Distribution of IL-6-G174C, IL-4-C590T and TNF-α-G308A genotypes and alleles among idiopathic nephrotic syndrome patients
| Genotype | Steroid resistant | Steroid sensitive | P value | OR (95% CI) |
|---|---|---|---|---|
| N = 35 (%) | N = 115 (%) | |||
| IL-6-G174C (db SNP ID rs1800795) polymorphism | ||||
| Genotype frequency | ||||
| GG | 17 (48.6) | 65 (56.5) | Reference genotype | |
| GC | 14 (40.0) | 49 (42.6) | 0.828 | 1.09 (0.49–2.43) |
| CC | 04 (11.4) | 01 (0.9) | 0.002* | 15.29 (1.60–146.0) |
| Allele frequency | ||||
| Allele G | 48 (68.6) | 179 (77.8) | Reference allele | |
| Allele C | 22 (31.4) | 51 (22.2) | 0.114 | 1.61 (0.89–2.91) |
| IL-4-C590T (db SNP ID rs2243250) polymorphism | ||||
| Genotype frequency | ||||
| CC | 22 (62.8) | 71 (61.7) | Reference genotype | |
| CT | 09 (25.8) | 42 (36.6) | 0.401 | 0.69 (0.29–1.64) |
| TT | 04 (11.4) | 02 (1.7) | 0.020* | 6.46 (1.11–37.66) |
| Allele frequency | ||||
| Allele C | 53 (75.7) | 184 (80.0) | Reference allele | |
| Allele T | 17 (24.3) | 46 (20.0) | 0.440 | 1.28 (0.68–2.42) |
| TNF-α-G308A (db SNP ID rs1800629) polymorphism | ||||
| Genotype frequency | ||||
| GG | 25 (71.5) | 93 (80.9) | Reference genotype | |
| GA | 06 (17.1) | 21 (18.2) | 0.905 | 1.06 (0.39–2.92) |
| AA | 04 (11.4) | 01 (0.9) | 0.002* | 14.88 (1.59–139.2) |
| Allele frequency | ||||
| Allele G | 56 (80.0) | 207 (90) | Reference allele | |
| Allele A | 14 (20.0) | 23 (10) | 0.025* | 2.25 (1.09–4.66) |
* Significant value (P < 0.05)
Discussion
Recently, several studies have reported that polymorphisms of cytokine genes were associated with the development and severity of inflammatory diseases. Many researchers have evaluated the association with genetic polymorphisms in the IL-4, IL-1ra, IL-1β, IL-6, and TNF-α genes in patients with various inflammatory diseases, including IgA nephropathy, ankylosing spondylitis, and multiple sclerosis [10–13]. TNF-α is pro-inflammatory cytokine, and IL-4 and IL-6 are anti-inflammatory cytokines. Pro-inflammatory cytokines are of central importance in T and B-cell help and initiation of the immune response [18]. Minimal change nephrotic syndrome (MCNS) in children is frequently associated with allergy and immunoglobulin E production. Th2 cytokines, such as interleukin-4 (IL-4) [19], may have an important role in the development of atopy.

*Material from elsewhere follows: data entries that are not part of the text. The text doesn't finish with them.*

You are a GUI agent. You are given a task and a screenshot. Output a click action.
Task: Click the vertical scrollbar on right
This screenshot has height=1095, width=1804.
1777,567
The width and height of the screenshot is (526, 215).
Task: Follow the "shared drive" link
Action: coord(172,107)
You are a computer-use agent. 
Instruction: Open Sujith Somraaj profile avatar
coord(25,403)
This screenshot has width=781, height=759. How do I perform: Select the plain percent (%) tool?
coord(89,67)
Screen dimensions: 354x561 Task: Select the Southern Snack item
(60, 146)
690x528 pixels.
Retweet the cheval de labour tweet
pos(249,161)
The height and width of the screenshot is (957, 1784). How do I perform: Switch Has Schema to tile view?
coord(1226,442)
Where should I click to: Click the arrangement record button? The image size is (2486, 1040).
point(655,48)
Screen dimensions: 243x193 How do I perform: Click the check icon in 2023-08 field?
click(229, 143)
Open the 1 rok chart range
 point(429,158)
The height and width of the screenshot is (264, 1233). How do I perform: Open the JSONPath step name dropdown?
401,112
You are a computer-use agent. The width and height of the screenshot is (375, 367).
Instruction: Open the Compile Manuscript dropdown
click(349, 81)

In the present study we observed that when patient group was compared with control group IL-6 and TNF-α exhibited significantly different genotype distribution as well as allele distribution whereas IL-4 exhibit significant difference in distribution of alleles only. Further When SR group was compared with SS group significant association was found at genotypic level in case of IL-6, and IL-4 respectively. Where as in case of TNF-α significant association was found both at genotypic as well as allelic level which indicated that genetic polymorphism at IL-6, IL-4 or TNF-α genes may be one of the genetic risk factor for progression of INS and this may affect the steroid response.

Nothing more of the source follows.